Your objective
Every line of the listing that contains the word "below" is to be copied out.

----- Extracted material -----

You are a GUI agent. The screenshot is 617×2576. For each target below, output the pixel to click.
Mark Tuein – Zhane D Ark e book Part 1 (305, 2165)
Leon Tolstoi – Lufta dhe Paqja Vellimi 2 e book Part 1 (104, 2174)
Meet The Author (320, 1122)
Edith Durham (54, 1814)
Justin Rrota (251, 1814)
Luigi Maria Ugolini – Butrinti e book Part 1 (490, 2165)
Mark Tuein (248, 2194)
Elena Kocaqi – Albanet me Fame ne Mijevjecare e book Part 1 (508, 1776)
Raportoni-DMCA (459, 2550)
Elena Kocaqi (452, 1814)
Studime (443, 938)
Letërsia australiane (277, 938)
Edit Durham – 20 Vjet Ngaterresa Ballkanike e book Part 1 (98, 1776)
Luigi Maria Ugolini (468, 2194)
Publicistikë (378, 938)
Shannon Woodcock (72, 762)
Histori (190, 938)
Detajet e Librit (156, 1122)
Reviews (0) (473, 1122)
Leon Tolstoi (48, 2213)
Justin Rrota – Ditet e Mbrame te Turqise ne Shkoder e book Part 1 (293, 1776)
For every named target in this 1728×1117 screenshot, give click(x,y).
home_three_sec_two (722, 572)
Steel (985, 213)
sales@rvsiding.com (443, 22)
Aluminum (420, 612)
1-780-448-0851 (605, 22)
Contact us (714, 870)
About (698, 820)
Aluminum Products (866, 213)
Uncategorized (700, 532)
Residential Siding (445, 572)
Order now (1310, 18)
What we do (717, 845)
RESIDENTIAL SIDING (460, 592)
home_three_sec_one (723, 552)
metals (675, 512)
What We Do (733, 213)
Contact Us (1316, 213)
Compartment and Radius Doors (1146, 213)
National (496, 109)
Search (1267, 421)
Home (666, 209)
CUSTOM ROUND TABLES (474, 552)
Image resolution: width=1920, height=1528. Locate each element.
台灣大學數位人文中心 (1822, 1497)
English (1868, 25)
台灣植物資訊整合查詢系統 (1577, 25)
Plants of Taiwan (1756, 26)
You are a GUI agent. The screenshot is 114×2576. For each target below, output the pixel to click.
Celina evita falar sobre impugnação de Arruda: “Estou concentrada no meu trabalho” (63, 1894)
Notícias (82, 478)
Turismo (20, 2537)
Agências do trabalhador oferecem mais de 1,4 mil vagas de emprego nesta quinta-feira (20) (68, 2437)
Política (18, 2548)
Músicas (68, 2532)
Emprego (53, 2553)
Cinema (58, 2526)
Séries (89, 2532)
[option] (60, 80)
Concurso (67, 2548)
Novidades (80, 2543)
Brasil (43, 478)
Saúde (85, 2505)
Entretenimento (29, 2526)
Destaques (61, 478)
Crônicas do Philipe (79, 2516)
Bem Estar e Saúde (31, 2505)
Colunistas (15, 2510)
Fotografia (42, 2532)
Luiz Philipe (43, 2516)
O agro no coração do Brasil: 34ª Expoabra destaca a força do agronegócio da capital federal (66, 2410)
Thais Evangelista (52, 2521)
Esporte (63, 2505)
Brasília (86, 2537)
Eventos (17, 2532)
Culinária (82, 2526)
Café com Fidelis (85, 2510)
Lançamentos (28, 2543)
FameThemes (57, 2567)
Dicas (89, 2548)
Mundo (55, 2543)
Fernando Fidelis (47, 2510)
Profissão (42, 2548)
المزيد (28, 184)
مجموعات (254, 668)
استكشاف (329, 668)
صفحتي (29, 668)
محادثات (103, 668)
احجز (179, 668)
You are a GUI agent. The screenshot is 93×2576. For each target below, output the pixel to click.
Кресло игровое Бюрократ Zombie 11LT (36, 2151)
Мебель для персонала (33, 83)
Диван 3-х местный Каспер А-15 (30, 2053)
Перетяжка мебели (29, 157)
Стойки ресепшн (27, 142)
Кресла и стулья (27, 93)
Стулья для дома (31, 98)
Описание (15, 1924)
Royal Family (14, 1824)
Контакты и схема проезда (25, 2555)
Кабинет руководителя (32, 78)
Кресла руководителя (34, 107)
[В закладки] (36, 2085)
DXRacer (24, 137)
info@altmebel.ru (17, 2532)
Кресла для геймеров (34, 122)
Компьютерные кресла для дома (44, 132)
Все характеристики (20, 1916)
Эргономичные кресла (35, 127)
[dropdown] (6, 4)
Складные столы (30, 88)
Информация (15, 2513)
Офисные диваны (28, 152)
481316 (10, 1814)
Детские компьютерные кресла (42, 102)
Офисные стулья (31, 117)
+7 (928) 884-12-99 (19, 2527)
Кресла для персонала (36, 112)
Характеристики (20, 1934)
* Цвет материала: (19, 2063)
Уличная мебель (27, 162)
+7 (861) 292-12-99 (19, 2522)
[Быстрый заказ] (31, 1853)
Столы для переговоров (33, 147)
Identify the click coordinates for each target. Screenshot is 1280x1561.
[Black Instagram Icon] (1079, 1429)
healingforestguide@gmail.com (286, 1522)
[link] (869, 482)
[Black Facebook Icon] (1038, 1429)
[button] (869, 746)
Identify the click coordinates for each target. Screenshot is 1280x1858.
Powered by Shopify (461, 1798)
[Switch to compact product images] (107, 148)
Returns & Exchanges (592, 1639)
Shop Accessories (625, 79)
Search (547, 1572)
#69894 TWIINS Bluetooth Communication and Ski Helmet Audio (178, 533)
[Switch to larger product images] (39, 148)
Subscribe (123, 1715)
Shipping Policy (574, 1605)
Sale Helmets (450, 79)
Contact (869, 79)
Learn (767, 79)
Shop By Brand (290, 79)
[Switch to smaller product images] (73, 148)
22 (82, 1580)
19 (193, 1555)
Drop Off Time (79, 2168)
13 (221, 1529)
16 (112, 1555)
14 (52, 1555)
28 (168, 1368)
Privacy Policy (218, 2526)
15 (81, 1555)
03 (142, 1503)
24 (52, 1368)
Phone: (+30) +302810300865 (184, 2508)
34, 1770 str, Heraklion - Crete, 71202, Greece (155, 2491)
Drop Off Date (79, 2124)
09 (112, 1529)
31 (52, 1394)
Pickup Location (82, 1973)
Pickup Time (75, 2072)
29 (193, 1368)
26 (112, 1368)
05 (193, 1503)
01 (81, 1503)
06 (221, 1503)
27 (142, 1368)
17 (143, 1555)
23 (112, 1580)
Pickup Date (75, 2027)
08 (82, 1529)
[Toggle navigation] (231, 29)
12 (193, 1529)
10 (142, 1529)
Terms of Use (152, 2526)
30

-----

Solution
You are a GUI agent. The screenshot is 617×2576. For each target below, output the pixel to click.
You are a GUI agent. The screenshot is 114×2576. For each target below, output the pixel to click.
You are a GUI agent. The screenshot is 93×2576. For each target below, output the pixel to click.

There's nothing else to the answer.